Render every line of the records below as a Markdown table with the columns Row and Line, numbering the rows in order. Omit blank lines.

[Provided records]
--------
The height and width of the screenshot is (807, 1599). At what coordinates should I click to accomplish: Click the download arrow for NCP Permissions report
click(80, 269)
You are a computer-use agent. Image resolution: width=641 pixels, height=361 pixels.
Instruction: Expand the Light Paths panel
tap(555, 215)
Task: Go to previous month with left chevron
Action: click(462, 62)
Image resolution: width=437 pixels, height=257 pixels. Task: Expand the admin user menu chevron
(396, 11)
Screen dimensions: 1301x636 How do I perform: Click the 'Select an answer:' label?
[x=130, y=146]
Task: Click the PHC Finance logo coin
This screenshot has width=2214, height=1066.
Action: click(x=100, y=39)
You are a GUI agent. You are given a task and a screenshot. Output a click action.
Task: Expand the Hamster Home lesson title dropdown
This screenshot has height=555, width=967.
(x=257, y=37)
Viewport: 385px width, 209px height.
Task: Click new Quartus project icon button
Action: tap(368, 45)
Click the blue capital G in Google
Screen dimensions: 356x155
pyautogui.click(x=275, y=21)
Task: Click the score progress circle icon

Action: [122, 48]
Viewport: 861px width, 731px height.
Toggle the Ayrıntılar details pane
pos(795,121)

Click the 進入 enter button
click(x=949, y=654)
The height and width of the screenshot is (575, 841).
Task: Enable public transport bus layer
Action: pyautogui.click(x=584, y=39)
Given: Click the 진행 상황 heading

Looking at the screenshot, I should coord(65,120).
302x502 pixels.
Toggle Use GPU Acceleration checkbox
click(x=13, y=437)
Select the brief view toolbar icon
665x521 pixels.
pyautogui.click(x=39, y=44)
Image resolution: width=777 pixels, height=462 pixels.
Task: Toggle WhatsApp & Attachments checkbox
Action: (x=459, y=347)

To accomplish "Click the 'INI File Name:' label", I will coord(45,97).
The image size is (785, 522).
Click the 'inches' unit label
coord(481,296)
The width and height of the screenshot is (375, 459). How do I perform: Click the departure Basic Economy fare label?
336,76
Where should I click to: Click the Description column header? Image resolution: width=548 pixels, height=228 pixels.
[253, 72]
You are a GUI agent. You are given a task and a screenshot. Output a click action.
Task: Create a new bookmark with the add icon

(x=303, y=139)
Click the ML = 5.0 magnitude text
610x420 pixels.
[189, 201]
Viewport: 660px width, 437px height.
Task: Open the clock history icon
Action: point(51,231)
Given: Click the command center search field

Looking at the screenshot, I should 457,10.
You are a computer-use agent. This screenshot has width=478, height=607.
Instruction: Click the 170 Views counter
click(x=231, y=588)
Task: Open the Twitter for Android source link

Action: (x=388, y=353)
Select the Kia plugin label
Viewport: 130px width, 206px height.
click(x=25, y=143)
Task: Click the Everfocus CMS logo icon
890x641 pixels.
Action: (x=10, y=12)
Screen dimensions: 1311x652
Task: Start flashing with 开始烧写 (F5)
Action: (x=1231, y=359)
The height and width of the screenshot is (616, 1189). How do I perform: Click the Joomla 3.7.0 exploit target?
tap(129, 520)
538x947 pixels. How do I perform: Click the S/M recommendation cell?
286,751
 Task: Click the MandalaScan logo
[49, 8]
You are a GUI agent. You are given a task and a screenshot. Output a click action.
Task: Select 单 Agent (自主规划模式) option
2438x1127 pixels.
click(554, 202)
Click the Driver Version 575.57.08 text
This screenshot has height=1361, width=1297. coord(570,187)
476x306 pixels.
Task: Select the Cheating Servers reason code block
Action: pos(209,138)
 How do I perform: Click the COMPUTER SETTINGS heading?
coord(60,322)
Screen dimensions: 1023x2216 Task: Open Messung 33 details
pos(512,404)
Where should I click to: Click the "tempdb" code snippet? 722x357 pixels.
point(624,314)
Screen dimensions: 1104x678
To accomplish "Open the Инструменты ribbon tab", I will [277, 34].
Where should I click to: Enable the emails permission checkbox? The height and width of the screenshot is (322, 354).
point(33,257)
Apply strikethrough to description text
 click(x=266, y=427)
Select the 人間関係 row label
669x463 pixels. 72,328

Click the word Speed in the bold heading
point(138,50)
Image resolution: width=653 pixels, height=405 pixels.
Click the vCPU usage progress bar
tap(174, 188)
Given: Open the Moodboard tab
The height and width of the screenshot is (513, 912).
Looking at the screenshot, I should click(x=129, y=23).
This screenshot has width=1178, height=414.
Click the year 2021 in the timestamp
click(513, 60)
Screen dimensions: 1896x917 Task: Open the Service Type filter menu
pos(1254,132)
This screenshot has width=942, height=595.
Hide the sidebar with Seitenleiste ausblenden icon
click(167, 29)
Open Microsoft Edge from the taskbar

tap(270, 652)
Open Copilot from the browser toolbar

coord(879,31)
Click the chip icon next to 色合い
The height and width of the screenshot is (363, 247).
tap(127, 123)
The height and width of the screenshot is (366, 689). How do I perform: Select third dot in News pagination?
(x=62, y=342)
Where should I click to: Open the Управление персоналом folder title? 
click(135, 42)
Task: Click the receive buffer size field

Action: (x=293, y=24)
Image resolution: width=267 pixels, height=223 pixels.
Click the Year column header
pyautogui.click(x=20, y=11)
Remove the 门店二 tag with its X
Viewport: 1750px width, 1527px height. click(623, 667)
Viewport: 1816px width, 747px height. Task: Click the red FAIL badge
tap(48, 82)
--------
[Expected answer]
| Row | Line |
|---|---|
| 1 | The height and width of the screenshot is (807, 1599). At what coordinates should I click to accomplish: Click the download arrow for NCP Permissions report |
| 2 | click(80, 269) |
| 3 | You are a computer-use agent. Image resolution: width=641 pixels, height=361 pixels. |
| 4 | Instruction: Expand the Light Paths panel |
| 5 | tap(555, 215) |
| 6 | Task: Go to previous month with left chevron |
| 7 | Action: click(462, 62) |
| 8 | Image resolution: width=437 pixels, height=257 pixels. Task: Expand the admin user menu chevron |
| 9 | (396, 11) |
| 10 | Screen dimensions: 1301x636 How do I perform: Click the 'Select an answer:' label? |
| 11 | [x=130, y=146] |
| 12 | Task: Click the PHC Finance logo coin |
| 13 | This screenshot has width=2214, height=1066. |
| 14 | Action: click(x=100, y=39) |
| 15 | You are a GUI agent. You are given a task and a screenshot. Output a click action. |
| 16 | Task: Expand the Hamster Home lesson title dropdown |
| 17 | This screenshot has height=555, width=967. |
| 18 | (x=257, y=37) |
| 19 | Viewport: 385px width, 209px height. |
| 20 | Task: Click new Quartus project icon button |
| 21 | Action: tap(368, 45) |
| 22 | Click the blue capital G in Google |
| 23 | Screen dimensions: 356x155 |
| 24 | pyautogui.click(x=275, y=21) |
| 25 | Task: Click the score progress circle icon |
| 26 | Action: [122, 48] |
| 27 | Viewport: 861px width, 731px height. |
| 28 | Toggle the Ayrıntılar details pane |
| 29 | pos(795,121) |
| 30 | Click the 進入 enter button |
| 31 | click(x=949, y=654) |
| 32 | The height and width of the screenshot is (575, 841). |
| 33 | Task: Enable public transport bus layer |
| 34 | Action: pyautogui.click(x=584, y=39) |
| 35 | Given: Click the 진행 상황 heading |
| 36 | Looking at the screenshot, I should coord(65,120). |
| 37 | 302x502 pixels. |
| 38 | Toggle Use GPU Acceleration checkbox |
| 39 | click(x=13, y=437) |
| 40 | Select the brief view toolbar icon |
| 41 | 665x521 pixels. |
| 42 | pyautogui.click(x=39, y=44) |
| 43 | Image resolution: width=777 pixels, height=462 pixels. |
| 44 | Task: Toggle WhatsApp & Attachments checkbox |
| 45 | Action: (x=459, y=347) |
| 46 | To accomplish "Click the 'INI File Name:' label", I will coord(45,97). |
| 47 | The image size is (785, 522). |
| 48 | Click the 'inches' unit label |
| 49 | coord(481,296) |
| 50 | The width and height of the screenshot is (375, 459). How do I perform: Click the departure Basic Economy fare label? |
| 51 | 336,76 |
| 52 | Where should I click to: Click the Description column header? Image resolution: width=548 pixels, height=228 pixels. |
| 53 | [253, 72] |
| 54 | You are a GUI agent. You are given a task and a screenshot. Output a click action. |
| 55 | Task: Create a new bookmark with the add icon |
| 56 | (x=303, y=139) |
| 57 | Click the ML = 5.0 magnitude text |
| 58 | 610x420 pixels. |
| 59 | [189, 201] |
| 60 | Viewport: 660px width, 437px height. |
| 61 | Task: Open the clock history icon |
| 62 | Action: point(51,231) |
| 63 | Given: Click the command center search field |
| 64 | Looking at the screenshot, I should 457,10. |
| 65 | You are a computer-use agent. This screenshot has width=478, height=607. |
| 66 | Instruction: Click the 170 Views counter |
| 67 | click(x=231, y=588) |
| 68 | Task: Open the Twitter for Android source link |
| 69 | Action: (x=388, y=353) |
| 70 | Select the Kia plugin label |
| 71 | Viewport: 130px width, 206px height. |
| 72 | click(x=25, y=143) |
| 73 | Task: Click the Everfocus CMS logo icon |
| 74 | 890x641 pixels. |
| 75 | Action: (x=10, y=12) |
| 76 | Screen dimensions: 1311x652 |
| 77 | Task: Start flashing with 开始烧写 (F5) |
| 78 | Action: (x=1231, y=359) |
| 79 | The height and width of the screenshot is (616, 1189). How do I perform: Click the Joomla 3.7.0 exploit target? |
| 80 | tap(129, 520) |
| 81 | 538x947 pixels. How do I perform: Click the S/M recommendation cell? |
| 82 | 286,751 |
| 83 |  Task: Click the MandalaScan logo |
| 84 | [49, 8] |
| 85 | You are a GUI agent. You are given a task and a screenshot. Output a click action. |
| 86 | Task: Select 单 Agent (自主规划模式) option |
| 87 | 2438x1127 pixels. |
| 88 | click(554, 202) |
| 89 | Click the Driver Version 575.57.08 text |
| 90 | This screenshot has height=1361, width=1297. coord(570,187) |
| 91 | 476x306 pixels. |
| 92 | Task: Select the Cheating Servers reason code block |
| 93 | Action: pos(209,138) |
| 94 |  How do I perform: Click the COMPUTER SETTINGS heading? |
| 95 | coord(60,322) |
| 96 | Screen dimensions: 1023x2216 Task: Open Messung 33 details |
| 97 | pos(512,404) |
| 98 | Where should I click to: Click the "tempdb" code snippet? 722x357 pixels. |
| 99 | point(624,314) |
| 100 | Screen dimensions: 1104x678 |
| 101 | To accomplish "Open the Инструменты ribbon tab", I will [277, 34]. |
| 102 | Where should I click to: Enable the emails permission checkbox? The height and width of the screenshot is (322, 354). |
| 103 | point(33,257) |
| 104 | Apply strikethrough to description text |
| 105 |  click(x=266, y=427) |
| 106 | Select the 人間関係 row label |
| 107 | 669x463 pixels. 72,328 |
| 108 | Click the word Speed in the bold heading |
| 109 | point(138,50) |
| 110 | Image resolution: width=653 pixels, height=405 pixels. |
| 111 | Click the vCPU usage progress bar |
| 112 | tap(174, 188) |
| 113 | Given: Open the Moodboard tab |
| 114 | The height and width of the screenshot is (513, 912). |
| 115 | Looking at the screenshot, I should click(x=129, y=23). |
| 116 | This screenshot has width=1178, height=414. |
| 117 | Click the year 2021 in the timestamp |
| 118 | click(513, 60) |
| 119 | Screen dimensions: 1896x917 Task: Open the Service Type filter menu |
| 120 | pos(1254,132) |
| 121 | This screenshot has width=942, height=595. |
| 122 | Hide the sidebar with Seitenleiste ausblenden icon |
| 123 | click(167, 29) |
| 124 | Open Microsoft Edge from the taskbar |
| 125 | tap(270, 652) |
| 126 | Open Copilot from the browser toolbar |
| 127 | coord(879,31) |
| 128 | Click the chip icon next to 色合い |
| 129 | The height and width of the screenshot is (363, 247). |
| 130 | tap(127, 123) |
| 131 | The height and width of the screenshot is (366, 689). How do I perform: Select third dot in News pagination? |
| 132 | (x=62, y=342) |
| 133 | Where should I click to: Open the Управление персоналом folder title?  |
| 134 | click(135, 42) |
| 135 | Task: Click the receive buffer size field |
| 136 | Action: (x=293, y=24) |
| 137 | Image resolution: width=267 pixels, height=223 pixels. |
| 138 | Click the Year column header |
| 139 | pyautogui.click(x=20, y=11) |
| 140 | Remove the 门店二 tag with its X |
| 141 | Viewport: 1750px width, 1527px height. click(623, 667) |
| 142 | Viewport: 1816px width, 747px height. Task: Click the red FAIL badge |
| 143 | tap(48, 82) |